72,73 Because HNF4α has no therapeutic ligand and therefore is st

72,73 Because HNF4α has no therapeutic ligand and therefore is still of limited clinical relevance, it is not further discussed here (review74). HDL-cholesterol creates a net flux of cholesterol from the periphery back to the liver, where it is excreted either as free cholesterol or bile acids into bile, a process termed “reverse cholesterol transport.” Expression of both

apoAI and apoAII (the structural apolipoproteins of HDL particles) is under the control of HNF4α.75 PPARα activation by fibrates increases levels of apoAI and apoAII, and thus HDL in humans.75 In contrast, mouse and rat apoAI is paradoxically repressed by fibrates,75 which needs http://www.selleckchem.com/products/Lapatinib-Ditosylate.html to be taken into account when interpreting experimental studies in rodents. LXRα was also found to repress apoAI synthesis, further adding to concerns on the potential utility of LXR agonists in the treatment of dyslipidemia.76 Finally, PPARα/γ and RXR77 as well as LXR14,77 up-regulate ATP binding cassette 1 (ABCA1) expression

in macrophages and thus promote cholesterol efflux to HDL. Bile acid-binding sequestrants/resins such as cholestyramine increase HDL-cholesterol.78 Conversely, accumulation of intrahepatic bile acids in cholestatic PFIC patients lowers,77 whereas biliary diversion again increases HDL-cholesterol levels.79 These findings can be explained by bile acid-mediated activation of FXR resulting in repression of apoAI by way of a negative FXR response element.77 In line with this, FXR-deficient mice are hypercholesterolemic due to an increase of HDL-cholesterol levels.80 These findings may need to be considered Selleckchem Erlotinib when applying FXR ligands for treatment of dyslipidemia. Nonalcoholic fatty liver disease (NAFLD) comprises a spectrum ranging from simple fatty liver to nonalcoholic streatohepatitis (NASH) cirrhosis and hepatocellular carcinoma (HCC).81 Apart from the inherent mafosfamide risk for progression of liver disease, NAFLD has recently been identified as an independent risk factor for endothelial dysfunction

and cardiovascular death.81 NRs control fatty acid flux from peripheral white adipose tissue to the liver and regulate several critical metabolic steps involved in the pathogenesis of NAFLD, including fat storage, lipolysis, export, uptake, and oxidation.

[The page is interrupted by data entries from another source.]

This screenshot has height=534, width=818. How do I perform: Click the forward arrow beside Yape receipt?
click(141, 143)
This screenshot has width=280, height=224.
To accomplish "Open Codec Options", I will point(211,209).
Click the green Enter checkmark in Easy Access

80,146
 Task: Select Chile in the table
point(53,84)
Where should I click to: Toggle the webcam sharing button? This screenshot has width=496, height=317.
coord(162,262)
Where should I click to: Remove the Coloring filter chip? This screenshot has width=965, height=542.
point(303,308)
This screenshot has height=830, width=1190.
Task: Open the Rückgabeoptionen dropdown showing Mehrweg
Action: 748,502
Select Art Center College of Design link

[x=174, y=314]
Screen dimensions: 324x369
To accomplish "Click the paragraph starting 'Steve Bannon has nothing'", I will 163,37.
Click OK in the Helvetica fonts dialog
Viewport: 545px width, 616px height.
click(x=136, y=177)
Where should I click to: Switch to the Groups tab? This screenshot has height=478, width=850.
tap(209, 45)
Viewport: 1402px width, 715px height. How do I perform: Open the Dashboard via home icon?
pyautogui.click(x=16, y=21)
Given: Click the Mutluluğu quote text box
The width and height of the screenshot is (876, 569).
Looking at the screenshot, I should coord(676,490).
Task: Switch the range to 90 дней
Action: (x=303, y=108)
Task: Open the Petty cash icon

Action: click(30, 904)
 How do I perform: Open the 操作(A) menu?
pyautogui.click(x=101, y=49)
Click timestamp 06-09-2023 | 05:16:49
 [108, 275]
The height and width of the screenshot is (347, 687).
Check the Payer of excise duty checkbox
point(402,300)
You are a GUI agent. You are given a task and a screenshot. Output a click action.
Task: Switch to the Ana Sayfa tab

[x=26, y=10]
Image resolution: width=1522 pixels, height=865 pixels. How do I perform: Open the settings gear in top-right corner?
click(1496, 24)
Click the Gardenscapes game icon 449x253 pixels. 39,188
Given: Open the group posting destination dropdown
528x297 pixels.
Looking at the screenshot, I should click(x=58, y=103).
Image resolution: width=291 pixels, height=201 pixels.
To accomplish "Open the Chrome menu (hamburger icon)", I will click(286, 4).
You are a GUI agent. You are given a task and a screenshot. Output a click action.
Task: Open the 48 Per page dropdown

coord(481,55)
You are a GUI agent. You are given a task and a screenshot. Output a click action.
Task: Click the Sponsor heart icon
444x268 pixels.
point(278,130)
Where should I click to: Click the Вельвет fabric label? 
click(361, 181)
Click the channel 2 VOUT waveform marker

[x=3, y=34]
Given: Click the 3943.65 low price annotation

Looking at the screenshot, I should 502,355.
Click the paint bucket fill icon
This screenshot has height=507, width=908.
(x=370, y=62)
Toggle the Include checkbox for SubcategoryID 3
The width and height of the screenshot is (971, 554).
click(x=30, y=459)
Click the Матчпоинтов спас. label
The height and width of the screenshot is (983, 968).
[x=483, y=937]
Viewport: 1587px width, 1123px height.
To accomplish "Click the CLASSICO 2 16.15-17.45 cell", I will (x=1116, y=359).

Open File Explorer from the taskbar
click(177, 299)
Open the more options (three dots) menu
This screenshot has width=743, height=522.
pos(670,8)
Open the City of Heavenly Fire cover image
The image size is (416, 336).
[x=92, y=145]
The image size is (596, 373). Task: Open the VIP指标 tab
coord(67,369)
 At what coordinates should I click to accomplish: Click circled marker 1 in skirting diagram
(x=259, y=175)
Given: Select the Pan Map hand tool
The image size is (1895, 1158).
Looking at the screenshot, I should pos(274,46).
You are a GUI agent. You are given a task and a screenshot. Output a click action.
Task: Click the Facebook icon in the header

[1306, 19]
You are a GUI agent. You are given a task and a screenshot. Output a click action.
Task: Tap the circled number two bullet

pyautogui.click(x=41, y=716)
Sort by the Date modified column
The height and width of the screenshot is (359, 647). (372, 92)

Surprisingly, little information is available about hepatic and WAT NR alterations in NAFLD patients and their role in progression from bland fatty liver to more aggressive NASH. As gatekeepers of fatty acid flux from adipose tissue to the liver and key regulators of hepatic metabolism, inflammation, and fibrosis, NRs could play a central role in this progression. PPARγ is expressed at very low levels in normal liver (mainly in Kupffer cells), but is increased in animal models with insulin resistance and fatty liver.82,83 WAT expandability may be a critical determinant of preventing fatty acid overflux to ectopic storage sites such as liver.